For the SHARP conference in July 2013, I partnered with Jim Green and Paul Erickson on a panel exploring the physical and social spaces of 18th and 19th century American bookstores. Michael Winship chaired the panel, which was also sponsored by the Bibliographical Society of America. The panel description and an abstract of my presentation appears below.
SHARP 2013 Panel
Selling Spaces: Geographies of the Bookstore in 18th and 19th Century America
This panel engages the spatial dimensions of book history by focusing on one space—the bookstore—in 18th and 19th century America. The topographies and contours of retail bookselling in America before 1900 remain buried beneath dominant narratives such as the rise of the big-house publisher and larger-than-life individuals like Parson Weems. Yet it is during this period that retail booksellers emerged as significant participants in and arbiters of the American book market, developing professional and trade networks, experimenting with advertising and retail strategy, and acting as mediators between producers and consumers of books. This panel explores the spaces of retail bookstores with several broad questions in mind: How do we define “bookstore” in historical contexts? What methods and materials might we employ to study the retail business of print? And how would increased attention to retailing spaces and practices inflect our conceptions of “print culture”?
From the business practices of Benjamin Franklin’s colonial Philadelphia bookshop to antebellum New York City’s diverse and ever-shifting constellation of bookstores, from the interior layout of stores to the diverse wares sold to patrons, the bookstore is a key venue in the social and cultural geographies that organized individuals’ relationships to print, to forms of knowledge, and to the environments in which they moved. In exploring and mapping the space of the bookstore, this panel is interested in a broad approach to geography—in considering the interplay of social, economic, and trade geographies that emerged from bookstores, as well as the functions of physical space and cartographies of location in impacting the relationship between the individual and the book. Considered together, the papers of “Selling Spaces” argue for the crucial role of bookstores in shaping the cultural geographies that animated 18th and 19th century America.

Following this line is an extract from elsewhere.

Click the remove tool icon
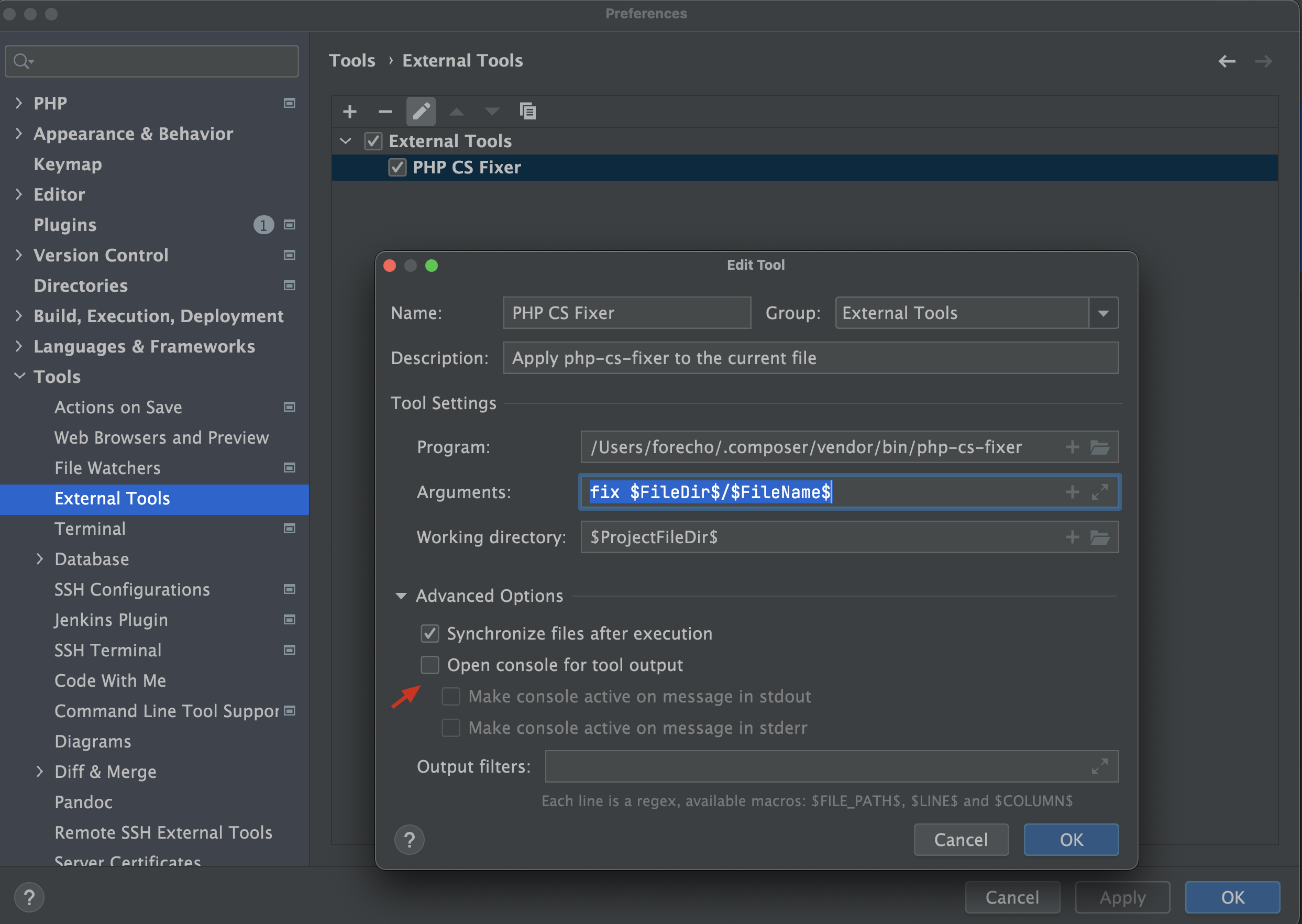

Mapping the Bookstore: Retail Cartographies in Antebellum New York City
Kristen Doyle Highland, SHARP 2013
Using data collected from city directories, advertisements, and book catalogs with Geographic Information Systems (GIS) software, this presentation introduces original maps depicting the locations, movements, and patterns of retail bookstores in antebellum New York City. My talk will include analysis of these maps, along with evidence from news articles, city guides, and bookseller memoirs, to offer new insights into several aspects of nineteenth-century American print culture, including the development of specific book retailing strategies, the diverse forms of retail book outlets, and the roles of bookstores in the everyday cultural lives of urban residents.

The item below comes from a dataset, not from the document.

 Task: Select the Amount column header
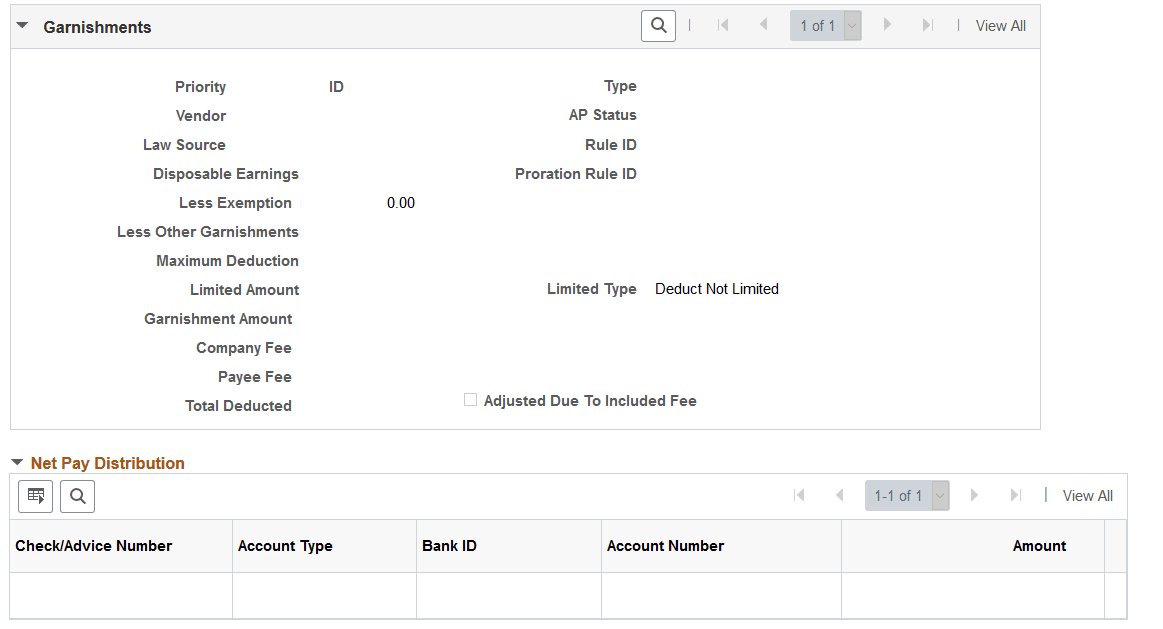point(1039,546)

Examinations of historical retailing practices remain underrepresented in book history studies. Yet it was more than the increased output of New York City’s publishing presses or innovations in printing and binding that transformed the city into a literary capital by the mid-nineteenth century. Bookstores—their locations and appearances, their stock and sales methods, as well as the people who operated them and the customers who patronized them—were significant participants in and shapers of New York’s literary and print culture. These stores, to use book historian Adrian Johns’ words, demonstrate “print culture in the making.” As Johns reminds us, the collected products and practices that compose “print culture” accrue significance and meaning only through “the hard, continuous work of real people in real places.”
Locating retail booksellers—the “real people” and “real places”—in the dynamic landscape of antebellum New York will help us survey a significant commercial and cultural aspect of the book trades during a seminal period in American literary production as well as the diverse contributions of bookstores to nineteenth-century urban life. More than simply a story about one place in one time—though it is that as well—antebellum New York City bookstores tell us about the textures of urban culture in a rapidly expanding metropolis and the values and forms of a literary marketplace that sold more books to more people than ever before.